─── Stored rows

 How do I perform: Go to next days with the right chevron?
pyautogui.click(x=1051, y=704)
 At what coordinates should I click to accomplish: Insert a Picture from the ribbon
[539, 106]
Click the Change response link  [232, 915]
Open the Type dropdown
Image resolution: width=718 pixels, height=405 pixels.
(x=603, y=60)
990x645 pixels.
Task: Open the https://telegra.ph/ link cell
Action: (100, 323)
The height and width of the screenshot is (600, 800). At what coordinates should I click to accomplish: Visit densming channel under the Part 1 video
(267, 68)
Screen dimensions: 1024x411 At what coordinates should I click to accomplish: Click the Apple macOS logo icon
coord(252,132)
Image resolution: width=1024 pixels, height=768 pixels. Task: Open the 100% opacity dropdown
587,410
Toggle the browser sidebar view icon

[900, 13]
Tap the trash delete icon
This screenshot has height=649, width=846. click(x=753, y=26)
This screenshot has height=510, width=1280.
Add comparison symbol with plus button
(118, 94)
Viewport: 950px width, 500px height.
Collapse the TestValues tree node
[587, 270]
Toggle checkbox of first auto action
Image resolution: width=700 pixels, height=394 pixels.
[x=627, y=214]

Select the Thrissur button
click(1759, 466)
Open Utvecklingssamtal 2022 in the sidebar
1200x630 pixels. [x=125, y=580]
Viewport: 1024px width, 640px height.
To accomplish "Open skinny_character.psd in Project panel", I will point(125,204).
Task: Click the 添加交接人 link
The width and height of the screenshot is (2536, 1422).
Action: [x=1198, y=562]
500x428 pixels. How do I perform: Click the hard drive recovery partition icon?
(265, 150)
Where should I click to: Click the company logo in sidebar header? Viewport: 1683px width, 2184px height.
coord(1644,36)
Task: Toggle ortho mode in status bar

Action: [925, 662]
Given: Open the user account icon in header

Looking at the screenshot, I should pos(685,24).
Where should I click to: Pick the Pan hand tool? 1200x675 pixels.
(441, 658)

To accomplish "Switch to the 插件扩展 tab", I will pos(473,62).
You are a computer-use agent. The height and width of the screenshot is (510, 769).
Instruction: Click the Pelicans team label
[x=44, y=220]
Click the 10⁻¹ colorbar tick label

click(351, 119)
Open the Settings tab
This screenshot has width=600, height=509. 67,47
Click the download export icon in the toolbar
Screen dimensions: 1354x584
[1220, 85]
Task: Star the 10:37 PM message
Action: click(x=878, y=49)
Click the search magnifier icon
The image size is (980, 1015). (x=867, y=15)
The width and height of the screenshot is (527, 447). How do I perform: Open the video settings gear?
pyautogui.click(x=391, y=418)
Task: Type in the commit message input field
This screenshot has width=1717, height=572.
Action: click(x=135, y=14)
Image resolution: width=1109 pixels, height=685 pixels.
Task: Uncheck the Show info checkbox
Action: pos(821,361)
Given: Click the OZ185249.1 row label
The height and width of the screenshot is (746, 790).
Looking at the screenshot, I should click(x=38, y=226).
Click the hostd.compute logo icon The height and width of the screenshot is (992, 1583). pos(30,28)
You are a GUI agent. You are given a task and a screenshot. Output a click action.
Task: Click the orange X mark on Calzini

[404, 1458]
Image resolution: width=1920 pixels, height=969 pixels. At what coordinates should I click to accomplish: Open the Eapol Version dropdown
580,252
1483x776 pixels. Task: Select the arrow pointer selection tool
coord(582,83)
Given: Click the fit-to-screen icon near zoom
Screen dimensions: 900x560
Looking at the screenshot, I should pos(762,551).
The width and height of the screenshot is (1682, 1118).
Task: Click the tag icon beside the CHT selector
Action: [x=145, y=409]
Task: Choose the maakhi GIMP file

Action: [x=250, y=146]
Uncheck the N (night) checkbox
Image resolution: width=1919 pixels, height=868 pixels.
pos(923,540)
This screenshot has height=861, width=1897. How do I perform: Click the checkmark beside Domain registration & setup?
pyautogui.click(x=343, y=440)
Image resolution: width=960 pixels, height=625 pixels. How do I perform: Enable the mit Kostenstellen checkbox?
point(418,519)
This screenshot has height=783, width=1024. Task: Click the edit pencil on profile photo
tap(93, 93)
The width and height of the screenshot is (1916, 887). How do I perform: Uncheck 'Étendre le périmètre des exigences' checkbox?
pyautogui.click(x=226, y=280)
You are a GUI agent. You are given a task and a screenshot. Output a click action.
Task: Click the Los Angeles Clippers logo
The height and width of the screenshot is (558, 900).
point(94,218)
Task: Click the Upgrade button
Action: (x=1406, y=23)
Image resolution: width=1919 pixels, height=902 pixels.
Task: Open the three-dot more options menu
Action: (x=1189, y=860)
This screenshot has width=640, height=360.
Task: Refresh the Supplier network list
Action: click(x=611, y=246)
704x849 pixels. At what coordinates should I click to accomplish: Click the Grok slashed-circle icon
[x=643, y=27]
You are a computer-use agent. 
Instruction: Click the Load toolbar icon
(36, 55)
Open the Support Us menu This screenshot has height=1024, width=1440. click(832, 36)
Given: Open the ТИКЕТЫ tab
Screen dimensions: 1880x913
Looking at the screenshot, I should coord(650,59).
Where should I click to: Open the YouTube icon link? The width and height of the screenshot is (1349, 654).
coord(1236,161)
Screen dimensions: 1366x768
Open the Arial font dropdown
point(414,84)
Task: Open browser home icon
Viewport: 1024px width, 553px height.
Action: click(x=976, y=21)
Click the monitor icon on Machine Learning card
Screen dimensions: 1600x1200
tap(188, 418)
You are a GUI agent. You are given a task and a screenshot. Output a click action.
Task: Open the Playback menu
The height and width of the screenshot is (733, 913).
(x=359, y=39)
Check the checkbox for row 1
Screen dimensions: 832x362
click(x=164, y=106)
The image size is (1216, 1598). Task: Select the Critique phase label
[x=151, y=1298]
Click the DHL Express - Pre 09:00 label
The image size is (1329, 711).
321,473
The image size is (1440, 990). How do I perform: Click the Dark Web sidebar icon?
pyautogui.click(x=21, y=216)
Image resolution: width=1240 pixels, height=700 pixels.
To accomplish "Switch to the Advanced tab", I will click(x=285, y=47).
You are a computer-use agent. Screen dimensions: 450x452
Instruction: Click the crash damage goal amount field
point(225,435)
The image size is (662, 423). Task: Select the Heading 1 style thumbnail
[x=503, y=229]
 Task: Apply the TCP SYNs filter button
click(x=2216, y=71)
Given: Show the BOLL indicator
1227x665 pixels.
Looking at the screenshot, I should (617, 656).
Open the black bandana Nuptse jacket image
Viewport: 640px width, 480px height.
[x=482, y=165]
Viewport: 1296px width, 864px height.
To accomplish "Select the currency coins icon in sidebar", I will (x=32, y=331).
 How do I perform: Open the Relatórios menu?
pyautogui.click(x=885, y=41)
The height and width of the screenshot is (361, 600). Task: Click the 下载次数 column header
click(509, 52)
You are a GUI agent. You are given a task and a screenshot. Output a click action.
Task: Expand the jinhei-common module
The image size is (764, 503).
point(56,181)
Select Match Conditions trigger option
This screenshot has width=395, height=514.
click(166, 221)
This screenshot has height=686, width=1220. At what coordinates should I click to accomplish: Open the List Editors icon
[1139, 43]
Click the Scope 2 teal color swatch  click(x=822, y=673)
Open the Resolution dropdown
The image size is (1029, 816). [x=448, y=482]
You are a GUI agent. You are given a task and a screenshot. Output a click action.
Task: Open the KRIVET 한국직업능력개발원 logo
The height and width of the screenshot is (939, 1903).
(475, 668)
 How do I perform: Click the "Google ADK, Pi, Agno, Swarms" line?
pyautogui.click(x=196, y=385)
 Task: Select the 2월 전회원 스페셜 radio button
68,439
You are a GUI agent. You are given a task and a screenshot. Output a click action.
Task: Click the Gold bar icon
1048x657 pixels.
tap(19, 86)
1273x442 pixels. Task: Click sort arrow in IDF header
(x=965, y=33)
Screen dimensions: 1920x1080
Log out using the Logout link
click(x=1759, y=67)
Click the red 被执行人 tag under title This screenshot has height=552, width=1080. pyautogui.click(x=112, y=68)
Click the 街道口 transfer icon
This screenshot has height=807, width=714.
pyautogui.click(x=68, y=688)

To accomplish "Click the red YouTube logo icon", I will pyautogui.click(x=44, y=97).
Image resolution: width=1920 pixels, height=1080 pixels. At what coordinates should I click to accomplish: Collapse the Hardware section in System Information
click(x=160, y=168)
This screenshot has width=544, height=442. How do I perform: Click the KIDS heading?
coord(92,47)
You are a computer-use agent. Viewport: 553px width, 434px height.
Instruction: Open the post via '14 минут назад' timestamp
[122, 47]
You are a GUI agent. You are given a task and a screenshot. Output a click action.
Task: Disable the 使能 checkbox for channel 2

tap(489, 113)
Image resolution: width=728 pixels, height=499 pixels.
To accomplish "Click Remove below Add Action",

──────

Written instruction:
Rewrite the section of the data that starts with the line containing "The image size is (1440, 990)." and ends with the line containing "[x=482, y=165]", both lines included, as a numbered list with any blank lines left out.

Result of the exercise:
1. The image size is (1440, 990). How do I perform: Click the Dark Web sidebar icon?
2. pyautogui.click(x=21, y=216)
3. Image resolution: width=1240 pixels, height=700 pixels.
4. To accomplish "Switch to the Advanced tab", I will click(x=285, y=47).
5. You are a computer-use agent. Screen dimensions: 450x452
6. Instruction: Click the crash damage goal amount field
7. point(225,435)
8. The image size is (662, 423). Task: Select the Heading 1 style thumbnail
9. [x=503, y=229]
10.  Task: Apply the TCP SYNs filter button
11. click(x=2216, y=71)
12. Given: Show the BOLL indicator
13. 1227x665 pixels.
14. Looking at the screenshot, I should (617, 656).
15. Open the black bandana Nuptse jacket image
16. Viewport: 640px width, 480px height.
17. [x=482, y=165]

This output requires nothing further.